In February 1956, due to his deep admiration for the British scientists and educators that had been his teachers and colleagues, professor Jaramillo Arango founded the Anglo Colombian School of Bogotá, an international, bilingüal, mixt-sex education, and intellectually plural school, inspired by the British educational system. To this day, it is one of the most prestigious academic schools of Colombia.

==Personal life==
In 1932, Jaramillo married Carolina Cárdenas Núñez, a drafter and ceramist. Cárdenas died in 1936 from meningitis.

In 1948, he married María José Nemry von Thenen de Jaramillo-Arango, a Belgian citizen. In 1954, Jaramillo-Arango and his wife opened the Mesón de Indias restaurant, the first international Colombian restaurant.

On July 30, 1962, Jaramillo died in Bogotá aged 65.

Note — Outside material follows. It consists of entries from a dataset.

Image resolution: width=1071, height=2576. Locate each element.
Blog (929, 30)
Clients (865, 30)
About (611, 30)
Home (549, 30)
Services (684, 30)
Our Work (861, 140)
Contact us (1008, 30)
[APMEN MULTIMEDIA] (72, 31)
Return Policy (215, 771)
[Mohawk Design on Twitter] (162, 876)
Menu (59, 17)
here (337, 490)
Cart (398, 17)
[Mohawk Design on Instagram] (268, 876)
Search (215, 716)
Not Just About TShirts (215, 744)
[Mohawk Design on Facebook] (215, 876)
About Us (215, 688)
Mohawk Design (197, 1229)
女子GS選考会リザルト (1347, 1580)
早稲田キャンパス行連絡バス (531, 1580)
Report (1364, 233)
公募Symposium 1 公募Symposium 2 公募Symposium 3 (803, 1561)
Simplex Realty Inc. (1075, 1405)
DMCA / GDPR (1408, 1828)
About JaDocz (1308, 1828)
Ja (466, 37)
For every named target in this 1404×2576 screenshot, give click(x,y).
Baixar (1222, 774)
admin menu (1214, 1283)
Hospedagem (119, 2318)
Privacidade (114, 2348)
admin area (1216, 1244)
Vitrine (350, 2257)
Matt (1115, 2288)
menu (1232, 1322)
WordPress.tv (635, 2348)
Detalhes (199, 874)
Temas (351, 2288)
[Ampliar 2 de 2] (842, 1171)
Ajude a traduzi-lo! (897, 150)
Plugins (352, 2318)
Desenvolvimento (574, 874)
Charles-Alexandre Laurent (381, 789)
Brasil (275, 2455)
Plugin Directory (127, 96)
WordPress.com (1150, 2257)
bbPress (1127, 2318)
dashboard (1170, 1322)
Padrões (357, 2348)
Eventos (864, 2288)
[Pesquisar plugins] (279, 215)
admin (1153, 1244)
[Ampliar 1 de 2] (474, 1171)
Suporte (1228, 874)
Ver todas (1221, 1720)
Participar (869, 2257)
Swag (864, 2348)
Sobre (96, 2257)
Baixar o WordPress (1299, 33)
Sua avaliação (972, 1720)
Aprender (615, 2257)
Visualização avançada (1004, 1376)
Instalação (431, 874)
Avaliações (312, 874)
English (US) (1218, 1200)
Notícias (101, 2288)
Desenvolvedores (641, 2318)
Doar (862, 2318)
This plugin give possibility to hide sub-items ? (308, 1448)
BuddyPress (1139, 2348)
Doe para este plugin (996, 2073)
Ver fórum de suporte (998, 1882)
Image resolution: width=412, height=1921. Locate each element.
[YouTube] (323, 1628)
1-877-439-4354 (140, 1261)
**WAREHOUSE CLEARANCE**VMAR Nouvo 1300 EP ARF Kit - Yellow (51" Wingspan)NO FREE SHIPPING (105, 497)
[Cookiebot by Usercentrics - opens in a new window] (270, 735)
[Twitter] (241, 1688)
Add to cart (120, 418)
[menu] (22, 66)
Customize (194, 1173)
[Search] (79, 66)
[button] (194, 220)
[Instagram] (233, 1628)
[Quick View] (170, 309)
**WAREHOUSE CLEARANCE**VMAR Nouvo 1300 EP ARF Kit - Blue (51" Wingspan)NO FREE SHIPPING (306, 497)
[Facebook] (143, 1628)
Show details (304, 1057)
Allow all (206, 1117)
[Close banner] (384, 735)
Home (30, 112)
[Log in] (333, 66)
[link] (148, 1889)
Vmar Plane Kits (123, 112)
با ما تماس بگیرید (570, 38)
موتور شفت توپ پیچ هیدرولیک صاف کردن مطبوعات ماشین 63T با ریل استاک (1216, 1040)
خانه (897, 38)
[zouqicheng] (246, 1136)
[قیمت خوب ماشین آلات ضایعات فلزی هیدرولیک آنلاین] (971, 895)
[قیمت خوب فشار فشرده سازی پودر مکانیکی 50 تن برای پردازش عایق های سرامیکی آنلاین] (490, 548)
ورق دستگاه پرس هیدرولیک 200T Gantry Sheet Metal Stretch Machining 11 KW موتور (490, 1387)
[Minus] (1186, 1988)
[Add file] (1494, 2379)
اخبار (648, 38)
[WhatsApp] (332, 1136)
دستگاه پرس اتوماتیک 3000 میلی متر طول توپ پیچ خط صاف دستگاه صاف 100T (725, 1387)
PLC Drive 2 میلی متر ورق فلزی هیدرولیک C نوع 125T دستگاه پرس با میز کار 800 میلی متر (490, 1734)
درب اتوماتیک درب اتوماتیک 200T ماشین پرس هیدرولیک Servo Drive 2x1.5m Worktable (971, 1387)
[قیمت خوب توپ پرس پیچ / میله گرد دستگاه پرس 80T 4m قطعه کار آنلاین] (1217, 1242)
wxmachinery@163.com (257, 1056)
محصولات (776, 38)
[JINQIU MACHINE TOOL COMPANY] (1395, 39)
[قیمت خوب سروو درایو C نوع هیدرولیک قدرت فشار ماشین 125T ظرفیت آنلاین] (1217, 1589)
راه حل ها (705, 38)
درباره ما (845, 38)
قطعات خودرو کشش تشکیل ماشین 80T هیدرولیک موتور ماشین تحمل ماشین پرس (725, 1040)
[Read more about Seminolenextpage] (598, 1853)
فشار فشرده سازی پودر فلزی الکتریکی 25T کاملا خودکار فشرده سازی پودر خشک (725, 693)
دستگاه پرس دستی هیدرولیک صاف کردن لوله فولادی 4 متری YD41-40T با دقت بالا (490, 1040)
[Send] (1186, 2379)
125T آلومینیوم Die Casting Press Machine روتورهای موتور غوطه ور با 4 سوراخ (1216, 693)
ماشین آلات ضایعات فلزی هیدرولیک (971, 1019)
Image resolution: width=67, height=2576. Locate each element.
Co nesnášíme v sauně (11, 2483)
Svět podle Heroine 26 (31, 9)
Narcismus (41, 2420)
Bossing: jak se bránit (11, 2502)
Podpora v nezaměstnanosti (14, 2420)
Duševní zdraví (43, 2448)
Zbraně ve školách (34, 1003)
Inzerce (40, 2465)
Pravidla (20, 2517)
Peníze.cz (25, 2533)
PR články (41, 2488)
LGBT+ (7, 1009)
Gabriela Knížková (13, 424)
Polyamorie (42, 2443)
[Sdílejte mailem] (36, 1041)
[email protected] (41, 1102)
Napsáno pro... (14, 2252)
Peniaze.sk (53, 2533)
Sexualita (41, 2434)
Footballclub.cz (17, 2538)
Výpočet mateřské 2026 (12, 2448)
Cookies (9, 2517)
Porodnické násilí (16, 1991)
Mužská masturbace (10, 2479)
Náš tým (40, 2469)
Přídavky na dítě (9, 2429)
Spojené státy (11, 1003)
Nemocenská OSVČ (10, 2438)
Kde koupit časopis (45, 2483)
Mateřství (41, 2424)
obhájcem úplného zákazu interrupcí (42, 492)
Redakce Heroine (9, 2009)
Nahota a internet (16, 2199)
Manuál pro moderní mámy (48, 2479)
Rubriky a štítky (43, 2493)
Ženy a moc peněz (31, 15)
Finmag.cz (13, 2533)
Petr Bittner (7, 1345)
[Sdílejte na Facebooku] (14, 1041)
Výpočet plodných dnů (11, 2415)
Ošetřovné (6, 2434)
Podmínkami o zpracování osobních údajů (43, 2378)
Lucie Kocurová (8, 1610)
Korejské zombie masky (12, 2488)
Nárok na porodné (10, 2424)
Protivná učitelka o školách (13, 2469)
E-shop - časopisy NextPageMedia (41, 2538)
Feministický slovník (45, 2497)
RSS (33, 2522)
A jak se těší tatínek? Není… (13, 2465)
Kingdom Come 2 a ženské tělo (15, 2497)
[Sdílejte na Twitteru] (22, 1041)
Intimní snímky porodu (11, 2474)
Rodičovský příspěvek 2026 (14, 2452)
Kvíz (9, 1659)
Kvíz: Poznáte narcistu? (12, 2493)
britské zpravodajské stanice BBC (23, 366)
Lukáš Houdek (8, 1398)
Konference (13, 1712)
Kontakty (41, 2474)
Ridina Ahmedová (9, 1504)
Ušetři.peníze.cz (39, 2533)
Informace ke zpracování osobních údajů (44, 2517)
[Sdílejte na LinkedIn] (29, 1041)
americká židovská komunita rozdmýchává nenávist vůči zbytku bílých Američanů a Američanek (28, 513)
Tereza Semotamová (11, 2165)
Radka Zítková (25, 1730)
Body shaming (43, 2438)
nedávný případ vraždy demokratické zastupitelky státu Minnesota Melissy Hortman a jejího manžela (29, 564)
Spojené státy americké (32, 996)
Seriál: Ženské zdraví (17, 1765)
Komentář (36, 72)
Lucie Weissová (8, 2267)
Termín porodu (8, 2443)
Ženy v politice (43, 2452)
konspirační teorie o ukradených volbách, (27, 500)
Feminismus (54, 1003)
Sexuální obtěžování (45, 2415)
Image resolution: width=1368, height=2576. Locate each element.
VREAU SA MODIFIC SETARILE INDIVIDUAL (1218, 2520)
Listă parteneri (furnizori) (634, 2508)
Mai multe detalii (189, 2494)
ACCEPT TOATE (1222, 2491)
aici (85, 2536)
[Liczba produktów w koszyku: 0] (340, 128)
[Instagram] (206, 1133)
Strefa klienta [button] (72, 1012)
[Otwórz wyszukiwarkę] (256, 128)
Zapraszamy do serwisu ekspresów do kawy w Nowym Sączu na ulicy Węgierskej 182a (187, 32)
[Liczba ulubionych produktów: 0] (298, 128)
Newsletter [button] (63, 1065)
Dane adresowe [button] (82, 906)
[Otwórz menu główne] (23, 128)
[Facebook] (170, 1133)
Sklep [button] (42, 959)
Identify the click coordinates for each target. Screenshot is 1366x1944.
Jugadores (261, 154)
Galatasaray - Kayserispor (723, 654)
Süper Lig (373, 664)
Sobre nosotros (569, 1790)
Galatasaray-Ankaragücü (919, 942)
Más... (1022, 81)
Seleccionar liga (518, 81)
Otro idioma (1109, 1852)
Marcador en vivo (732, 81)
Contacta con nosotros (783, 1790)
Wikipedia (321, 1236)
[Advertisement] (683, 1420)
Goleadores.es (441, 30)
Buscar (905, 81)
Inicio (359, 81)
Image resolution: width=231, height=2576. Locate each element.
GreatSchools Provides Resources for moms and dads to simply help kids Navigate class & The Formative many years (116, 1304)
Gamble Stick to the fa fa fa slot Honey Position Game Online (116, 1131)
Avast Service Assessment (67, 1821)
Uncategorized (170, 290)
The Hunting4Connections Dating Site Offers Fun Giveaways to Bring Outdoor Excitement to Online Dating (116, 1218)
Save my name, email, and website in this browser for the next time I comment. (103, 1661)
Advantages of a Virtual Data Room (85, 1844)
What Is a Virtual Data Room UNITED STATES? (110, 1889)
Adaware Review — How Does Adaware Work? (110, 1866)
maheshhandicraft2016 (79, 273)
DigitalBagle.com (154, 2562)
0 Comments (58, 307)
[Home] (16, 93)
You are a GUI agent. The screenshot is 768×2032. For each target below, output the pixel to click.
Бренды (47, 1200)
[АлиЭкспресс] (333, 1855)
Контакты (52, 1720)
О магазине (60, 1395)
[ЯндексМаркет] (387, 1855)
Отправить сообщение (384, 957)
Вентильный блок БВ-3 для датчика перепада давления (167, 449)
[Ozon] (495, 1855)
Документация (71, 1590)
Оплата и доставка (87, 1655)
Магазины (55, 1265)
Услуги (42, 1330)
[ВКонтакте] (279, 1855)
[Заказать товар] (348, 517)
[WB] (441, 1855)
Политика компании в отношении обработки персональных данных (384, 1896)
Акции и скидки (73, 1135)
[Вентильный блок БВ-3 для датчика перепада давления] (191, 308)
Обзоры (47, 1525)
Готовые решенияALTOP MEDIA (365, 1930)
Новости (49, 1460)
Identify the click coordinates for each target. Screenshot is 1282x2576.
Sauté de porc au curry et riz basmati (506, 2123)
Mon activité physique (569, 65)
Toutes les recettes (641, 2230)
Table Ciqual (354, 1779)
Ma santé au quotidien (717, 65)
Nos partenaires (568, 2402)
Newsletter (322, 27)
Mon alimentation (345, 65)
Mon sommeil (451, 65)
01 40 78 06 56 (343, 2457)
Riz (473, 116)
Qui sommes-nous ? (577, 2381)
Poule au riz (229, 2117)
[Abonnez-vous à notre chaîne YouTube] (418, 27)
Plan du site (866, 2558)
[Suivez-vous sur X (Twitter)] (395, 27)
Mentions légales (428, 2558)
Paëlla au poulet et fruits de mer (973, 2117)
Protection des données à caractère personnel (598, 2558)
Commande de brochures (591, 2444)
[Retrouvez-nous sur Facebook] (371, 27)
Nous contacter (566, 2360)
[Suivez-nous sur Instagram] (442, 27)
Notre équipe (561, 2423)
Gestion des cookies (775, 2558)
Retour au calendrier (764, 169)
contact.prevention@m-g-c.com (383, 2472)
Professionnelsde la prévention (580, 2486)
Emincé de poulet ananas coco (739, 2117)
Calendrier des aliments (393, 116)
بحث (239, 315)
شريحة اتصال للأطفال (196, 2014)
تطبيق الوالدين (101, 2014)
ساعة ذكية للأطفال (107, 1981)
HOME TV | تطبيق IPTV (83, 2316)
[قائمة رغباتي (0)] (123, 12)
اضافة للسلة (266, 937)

In 1998, Jaramillo-Arango works were co-translated: "The journals of Hipólito Ruiz, Spanish botanist in Peru and Chile, 1777-1788" which had been transcribed from the original manuscripts by Jaramillo.

==Selected works==

Professor Jaramillo Arango wrote several books and articles about science, medicine and botany, in Spanish and English:

- 1948 – A propósito de algunas piezas inéditas de orfebrería Chibcha (About Some Unpublished Pieces of Chibcha Goldsmithing) Bogotá: Imprenta del Banco de la República.
- 1949 – A Critical Review of the Basic Facts in the History of Cinchona, published on dec. 23, 2008 in Botanical Journal of The Linnean Society., vol 53.)
- 1950 – The Conquest of Malaria London: William Heinemann Medical Books Ltd.
- 1952 – The Journals of Hipólito Ruiz, a Spanish botanist in Peru and Chile, 1777–1788. Transcribed to Spanish from the original manuscripts by Jaime Jaramillo Arango, and translated to English by Richard Evans Schultes and María José Nemry von Thenen Cambridge: Cambridge University Press, 1952 / 1998.
- 1953 - The British Contribution to Medicine. Foreword by Sir Arthur MacNalty London: E. & S. Livingstone Ltd.
- 1953 – Don José Celestino Mutis y las expediciones botánicas españolas del siglo XVIII al Nuevo Mundo (Don José Celestino Mutis and the Spanish Botanists Expeditions from the 18th Century to the New World) Separata de la Revista Bolívar, No. 9, 1952 / Separata de la Revista de la Academia Colombiana de Ciencias, Vol. VIII, Nos. 33 y 34, mayo de 1953.
- 1959 – Historia de los antibióticos. Bogotá: Editorial Pax.
- 1962 – Manual del árbol. Bogotá: Editorial Voluntad Ltda.